1. In this Order we dismiss a complaint against the rate that Continental Cablevision of Northern Cook County, Inc., ("Operator") was charging for its cable programming service tier ("CPST") in the community set forth above on the grounds that the complaint concerns a rate that is outside the jurisdiction of the Federal Commission's Commission ("Commission").1 Under the Communications Act, the Commission regulates the CPST rate of cable systems not subject to effective competition upon the filing of a valid complaint. Our review reveals that the complaint filed against Operator, while asserting that it challenges the rate for the CPST, challenges only the rate for equipment and franchise fees. Complaints regarding the rates for equipment and franchise fees is subject to the jurisdiction of the local franchise authority, therefore, the complaint does not trigger the Commission's jurisdiction.

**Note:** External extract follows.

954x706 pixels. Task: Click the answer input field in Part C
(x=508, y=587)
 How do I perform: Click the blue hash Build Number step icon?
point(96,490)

2. Accordingly, IT IS ORDERED, pursuant to Section 623(a)(2)(A) and (B) of the Communications Act of 1934, as amended, 47 U.S.C. Section 543(a)(2)(A) and (B), that the complaint filed against the Operator in the community referenced in the caption is DISMISSED and the motion to dismiss filed by the Operator is GRANTED.

1

On September 13, 1995, the Commission received in response to the complaint a motion to dismiss filed by the Operator. In that motion the Operator asserts that the complaint concerns rates that are outside the jurisdiction of the Commission.

2

Communications Act, Section 623(c), as amended, 47 U.S.C. Section 543(c) 1996.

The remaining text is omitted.